◆ **Extracted text**:

Belize, Central America
December 23rd, 2006 - January 2nd, 2007
The most extravagant trip I have ever taken. Action-packed and visually stunning as well. This will be a trip to always remember.
My mom, Bruce, Hannah, my cousin - Ashley, and I departed the Greater Rochester International Airport at 8am, Saturday, December 23rd. Boy, was I ever stoked. I was looking forward to the warmth, clear waters and sunshine this holiday. We planned 5 days in the mainland on a tiny penninsula that rested on most southern tier, Placencia. From there, we would travel to an island northeast of Belize City, Caye (pronounced "key") Caulker, where we would reside for 4 days.
Boy, did I get it right. When we landed in the Belize City airport, it was HOT. It was SUNNY. Every day was sunny, in the 90's and if it rained, it only rained for a half an hour. As we cleared Belizean customs, we ventured over to Poncho's Rentals. Got ourselves a sturdy SUV and we drove. We drove 5 hours south on the only paved road in Belize. Normally, it would only take about 2 hours, but the road went west, inland and then down south. With the only road already mapped out for us, we were able to get a little glimpse and taste of the Maya Mountains. We arrived in Placencia after dark, so we rested at our destination, Julia's Rooms.

◆ **Problem set**:
1. In the Belize travel account, which airport did the group leave from?
2. From the Belize travel account, copy the passage starting with "Belize, Central America" and going on through "to always remember.".
You won't need the records for anything here.

[Word and element pointing records]
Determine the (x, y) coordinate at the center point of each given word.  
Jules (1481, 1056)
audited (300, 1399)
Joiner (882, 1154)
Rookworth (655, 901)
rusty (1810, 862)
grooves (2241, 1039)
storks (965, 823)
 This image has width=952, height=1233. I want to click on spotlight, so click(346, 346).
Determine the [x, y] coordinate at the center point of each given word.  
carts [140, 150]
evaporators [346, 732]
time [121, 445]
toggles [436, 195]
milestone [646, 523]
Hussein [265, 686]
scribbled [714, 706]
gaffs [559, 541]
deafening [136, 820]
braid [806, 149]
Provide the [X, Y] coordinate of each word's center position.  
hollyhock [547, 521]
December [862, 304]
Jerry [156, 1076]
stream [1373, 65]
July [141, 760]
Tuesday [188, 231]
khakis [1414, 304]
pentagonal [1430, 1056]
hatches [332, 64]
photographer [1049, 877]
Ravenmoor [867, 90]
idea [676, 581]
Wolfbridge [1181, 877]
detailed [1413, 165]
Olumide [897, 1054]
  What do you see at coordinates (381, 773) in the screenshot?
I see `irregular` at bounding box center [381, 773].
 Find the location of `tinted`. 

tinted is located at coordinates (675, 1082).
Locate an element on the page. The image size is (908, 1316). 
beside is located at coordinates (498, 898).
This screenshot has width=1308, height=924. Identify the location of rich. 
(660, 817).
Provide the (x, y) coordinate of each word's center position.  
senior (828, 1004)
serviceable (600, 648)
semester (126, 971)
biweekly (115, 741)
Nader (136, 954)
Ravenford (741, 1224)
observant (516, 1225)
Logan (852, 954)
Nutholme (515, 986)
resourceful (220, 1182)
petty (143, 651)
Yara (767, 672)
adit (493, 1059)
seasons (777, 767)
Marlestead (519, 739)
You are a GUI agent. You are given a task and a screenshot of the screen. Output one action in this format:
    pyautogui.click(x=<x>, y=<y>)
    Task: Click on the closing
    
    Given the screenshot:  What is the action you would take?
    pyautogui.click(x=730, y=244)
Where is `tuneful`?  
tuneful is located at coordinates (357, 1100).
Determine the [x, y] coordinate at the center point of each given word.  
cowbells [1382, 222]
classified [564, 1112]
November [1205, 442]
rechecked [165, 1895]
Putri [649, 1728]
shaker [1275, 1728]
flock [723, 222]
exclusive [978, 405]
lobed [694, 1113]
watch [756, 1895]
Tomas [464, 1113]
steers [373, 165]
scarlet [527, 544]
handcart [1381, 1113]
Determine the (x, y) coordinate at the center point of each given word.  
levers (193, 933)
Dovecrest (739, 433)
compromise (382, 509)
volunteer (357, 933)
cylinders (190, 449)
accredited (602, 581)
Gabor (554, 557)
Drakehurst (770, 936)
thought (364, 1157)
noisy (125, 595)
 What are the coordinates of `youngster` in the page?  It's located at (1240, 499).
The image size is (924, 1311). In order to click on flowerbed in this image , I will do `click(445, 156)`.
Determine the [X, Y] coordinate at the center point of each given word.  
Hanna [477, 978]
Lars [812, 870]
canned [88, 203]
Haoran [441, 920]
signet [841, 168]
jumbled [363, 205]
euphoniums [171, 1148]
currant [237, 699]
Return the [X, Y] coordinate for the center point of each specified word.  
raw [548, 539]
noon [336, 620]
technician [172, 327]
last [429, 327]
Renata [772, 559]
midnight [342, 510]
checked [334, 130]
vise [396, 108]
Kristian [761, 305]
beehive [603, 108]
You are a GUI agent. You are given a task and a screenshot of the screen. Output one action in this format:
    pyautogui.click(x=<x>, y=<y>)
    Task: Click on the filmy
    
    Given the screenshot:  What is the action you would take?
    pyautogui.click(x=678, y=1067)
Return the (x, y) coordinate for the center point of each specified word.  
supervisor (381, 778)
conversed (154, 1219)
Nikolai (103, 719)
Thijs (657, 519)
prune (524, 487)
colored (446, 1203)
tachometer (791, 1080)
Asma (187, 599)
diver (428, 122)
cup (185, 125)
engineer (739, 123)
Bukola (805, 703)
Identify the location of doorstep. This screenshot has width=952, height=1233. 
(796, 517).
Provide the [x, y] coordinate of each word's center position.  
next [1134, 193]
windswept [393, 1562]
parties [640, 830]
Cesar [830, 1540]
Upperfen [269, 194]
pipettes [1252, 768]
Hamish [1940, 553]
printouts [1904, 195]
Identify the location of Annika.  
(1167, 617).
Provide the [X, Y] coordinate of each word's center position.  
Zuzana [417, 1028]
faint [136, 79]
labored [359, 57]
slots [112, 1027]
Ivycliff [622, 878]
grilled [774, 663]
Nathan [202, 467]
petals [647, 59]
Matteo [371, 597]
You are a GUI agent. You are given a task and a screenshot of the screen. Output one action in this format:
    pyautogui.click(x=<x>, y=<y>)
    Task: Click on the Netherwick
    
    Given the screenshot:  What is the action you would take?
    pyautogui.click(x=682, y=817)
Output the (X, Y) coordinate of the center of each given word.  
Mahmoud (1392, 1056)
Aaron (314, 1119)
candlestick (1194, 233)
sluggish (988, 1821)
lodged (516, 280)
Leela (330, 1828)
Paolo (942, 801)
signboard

◆ **The responses**:
1. The Greater Rochester International Airport

2.
Belize, Central America
December 23rd, 2006 - January 2nd, 2007
The most extravagant trip I have ever taken. Action-packed and visually stunning as well. This will be a trip to always remember.